Who would have built all of the infrastructure as if they...
They've really compartmentalized this as if they truly believe that's how these buildings were magically sprung up, or these streets and the plumbing and all this.
And it's just... It's stunning.
And... It's just stunning.
Well, yes, and at the same time, they're angry because the buildings that they are living in that were built and maintained for years by whites, they themselves no longer maintain and are tumbling down, and so now they're angry and resentful.
I suppose they expect white people out there doing the plumbing, doing the bricklaying and fixing things up and not charging just out of the goodness of their hearts because they don't do the work themselves and they won't hire anyone to do it.
In any case, yes, it is this actual, this perpetual state of victimization and expecting others to pick up after them.
If I could make one point real quick.
Ferguson, we're told that Ferguson was a form of apartheid, even though it was 100% white back in 1970, and that even upwards as 1990, it was 74% white.
Still, it was apartheid because there was a white police chief, a white mayor, a majority white city council.
It's important to point out that back in 1991, the first black mayor, Sheila Dixon, she became mayor in the mid-90s.
I'm sorry, in the mid-2000s.
She was a city council member at the time, and the city was beginning to shift in 1991 to a point where it was majority black, but its representation had still stayed majority white.
You're talking about Baltimore now.
Baltimore, yes.
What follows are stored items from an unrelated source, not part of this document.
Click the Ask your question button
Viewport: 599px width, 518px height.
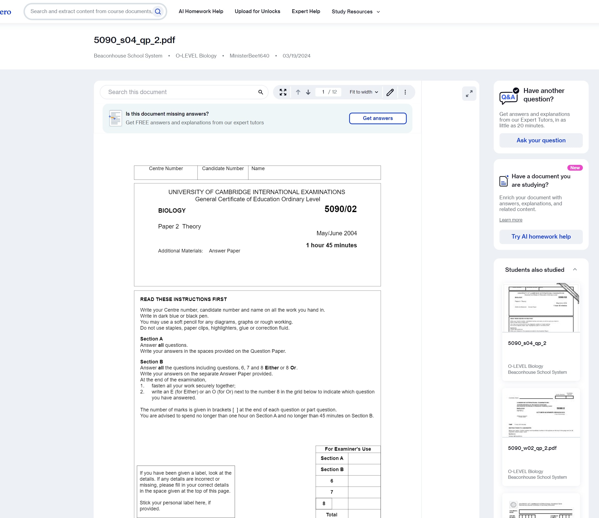541,140
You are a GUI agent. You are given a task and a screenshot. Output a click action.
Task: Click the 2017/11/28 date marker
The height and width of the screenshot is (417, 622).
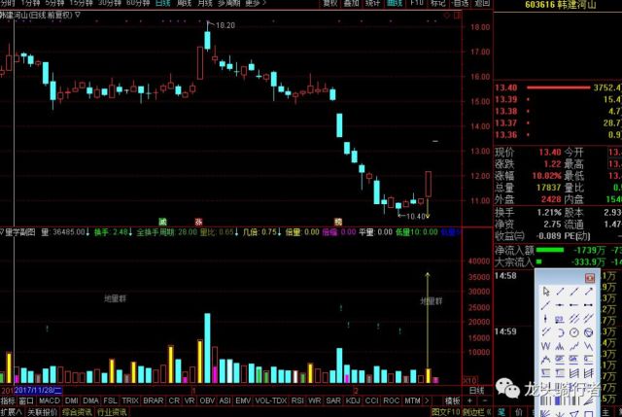pos(38,391)
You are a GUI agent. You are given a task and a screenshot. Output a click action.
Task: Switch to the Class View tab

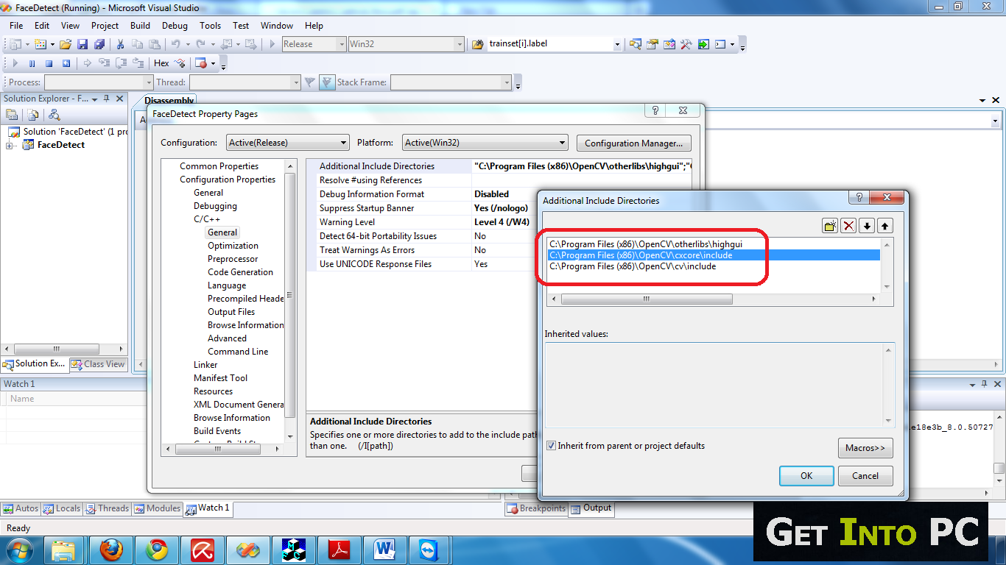coord(98,364)
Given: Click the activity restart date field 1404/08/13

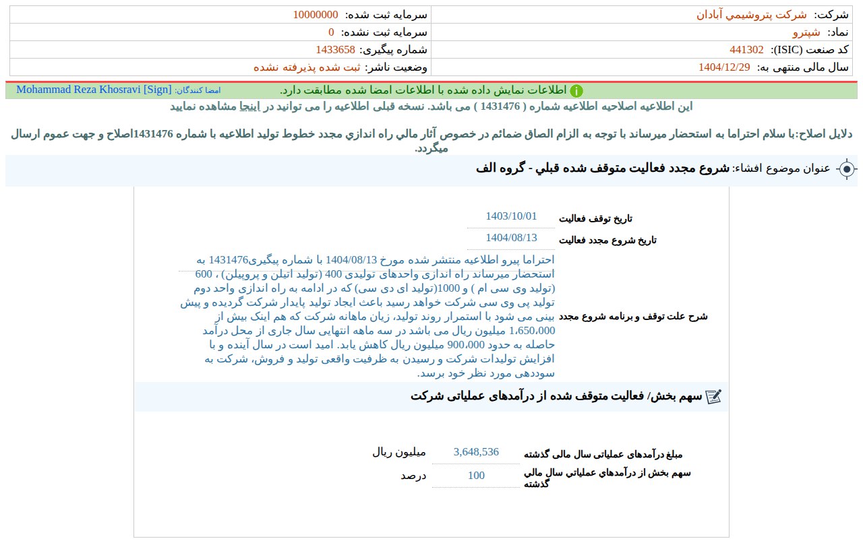Looking at the screenshot, I should [x=511, y=238].
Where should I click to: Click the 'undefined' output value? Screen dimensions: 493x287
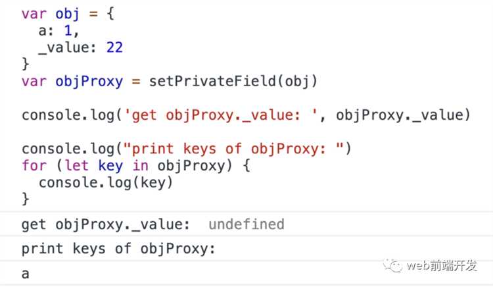(x=247, y=224)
Talking about Baltimore.
And Sheila Dixon, who was forced to resign as Baltimore mayor in, I think, 2009 for stealing funds, she was a city council member in 1991, and she said infamously to some of her white colleagues, She took her shoe off, waved it in the faces of her white colleagues, and declared, You've been running things for the last 20 years.
Now the shoe is on the other foot.
See how you like it." And from that point forward, Baltimore would retain, except for Martin O'Malley as mayor for about eight years, they would have a black mayor, they would have a majority black city council, and there would always be a black mayor.
Except for a couple years in O'Malley's tenure, there'd always be a black police chief.
So blacks have really run Baltimore for decades.
It's their city.
Yes, I understand that about half of the police force is black.
The fire chief is black.
And the fire chief was put in by Stephanie Rawlings Blake primarily because he had a record in some southern town as being very, very aggressive about making sure that blacks were hired as firemen, even if they were not very qualified.
Apparently he's very good at Slipping around civil service requirements.
But yes, this is a black-run city, and as you point out, it's been run by blacks for quite some time.
So who are they complaining to, these people who say that somehow people are not providing them with the lovely housing that they deserve?
Who do they really blame this on?
This nebulous white privilege that somehow manifests in the suburbs wherever whites go meaning that property value rises meaning that streets are clean meaning that garbage is picked up meaning that police are only called if a cat is in a tree meaning that businesses want to relocate there meaning that the schools are thriving and probably some of the best in Maryland They're complaining about the fact that race is real and yet race can be undefined in American public life.
I think that about sums it up.
Well, I very much appreciate your being with me for this podcast today, and we'll keep our eye on Baltimore.
And do you think there are any other cities in particular that we should keep our eye on as the hot summer approaches?
Three cities, Jared. Three cities.
Philadelphia, Indianapolis, and Milwaukee.
Milwaukee probably is the hottest, but Philadelphia and Indianapolis without a doubt.
All right. We'll keep our eye on them.
And thanks so much. It's been a pleasure having you on.